United States Postal Service v. Council of Greenburgh Civic Associations

PETITIONER: United States Postal Service
RESPONDENT: Council of Greenburgh Civic Associations
LOCATION: Larry Flynt’s Hustler Club

DOCKET NO.: 80-608
DECIDED BY: Burger Court (1975-1981)
LOWER COURT:

CITATION: 453 US 114 (1981)
ARGUED: Apr 21, 1981
DECIDED: Jun 25, 1981

ADVOCATES:
Edwin S. Kneedler - on behalf of the Appellant
Jon H. Hammer - on behalf of the Appellees

Facts of the case

Question

Media for United States Postal Service v. Council of Greenburgh Civic Associations

Audio Transcription for Oral Argument - April 21, 1981 in United States Postal Service v. Council of Greenburgh Civic Associations

Warren E. Burger:

We will hear arguments first this morning in United States Postal Service v. Council of Greenburgh Civic Associations.

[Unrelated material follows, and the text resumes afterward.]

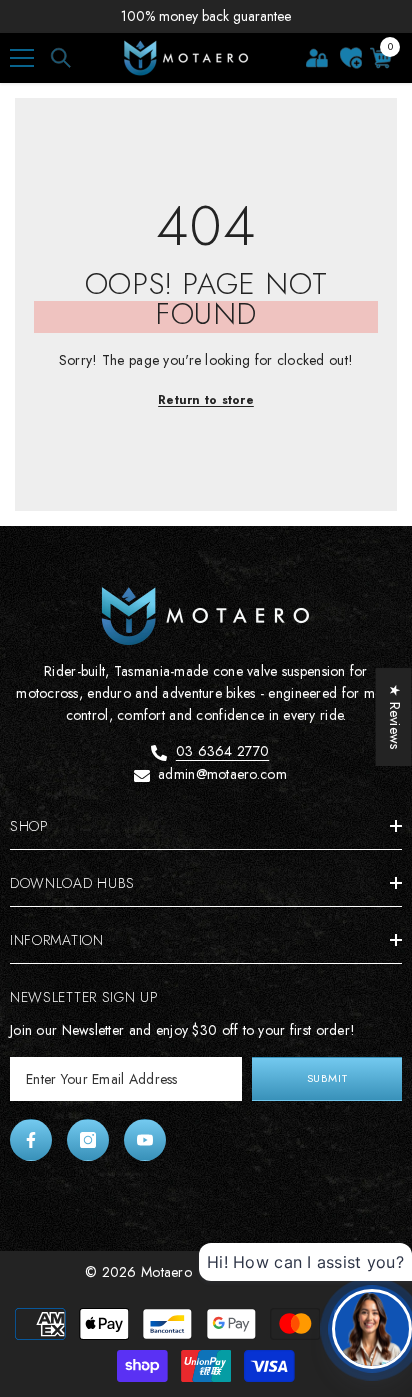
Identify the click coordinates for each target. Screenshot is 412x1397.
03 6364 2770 (222, 751)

Mr. Kneedler, I think you may proceed whenever you're ready.

Edwin S. Kneedler:

Thank you, Mr. Chief Justice, and may it please the Court:

This case is here on direct appeal from the United States District Court for the Southern District of New York.

That court held unconstitutional as applied to appellees an act of Congress governing the deposit of materials into letter boxes used by the Postal Service for the delivery of United States mail.

The statutory provision involved is Section 1725 of Title 18, United States Code.

That section prohibits the knowing and willful deposit of any mailable matter on which postage has not been paid into a letter box that has been established by the Postal Service or has been accepted or approved by the Postal Service for the receipt or delivery of mail along any mail route.

William H. Rehnquist:

And that's true even though the box is privately owned?

Edwin S. Kneedler:

That is correct, Justice Rehnquist.

Potter Stewart:

The box is privately owned, isn't it?

Edwin S. Kneedler:

Well, in general, the boxes are furnished by the mail customer but the Postal Service regulations require the furnishing of an appropriate receptacle for the receipt of mail as a condition to the delivery of mail--

Potter Stewart:

At the customer's expense?

Edwin S. Kneedler:

--At the customer's expense.

There are circumstances, I am informed by the Postal Service, in which the Postal Service itself will construct letter boxes.

This is a program of relatively recent origin.

It occurs particularly in new subdivisions where the builder has perhaps neglected to put in what are called cluster boxes, which are groups of boxes at the end of the block to serve all the houses up the block.

Potter Stewart:

And who pays for those?

Edwin S. Kneedler:

The Postal Service will pay for those letter boxes because there occasionally have been disputes as to whether the builder or the homeowners or whoever--

Thurgood Marshall:

And the Postal Service has the keys?

Edwin S. Kneedler:

--The Postal Service has the keys; that's correct.

Thurgood Marshall:

And the owner does not have the keys?

Edwin S. Kneedler:

Excuse me?

Thurgood Marshall:

The owner does not have a key to the back of it.

He only has a key for the door.

Edwin S. Kneedler:

Right.

The owner would... the person to whom the mailbox pertains would only have a key to his own individual piece of the box.

William J. Brennan, Jr.:

And these cluster boxes have to be lockable, do they not?

Edwin S. Kneedler:

That's correct.

William J. Brennan, Jr.:

There has to be a key on them?

It can't be one that you just pull open?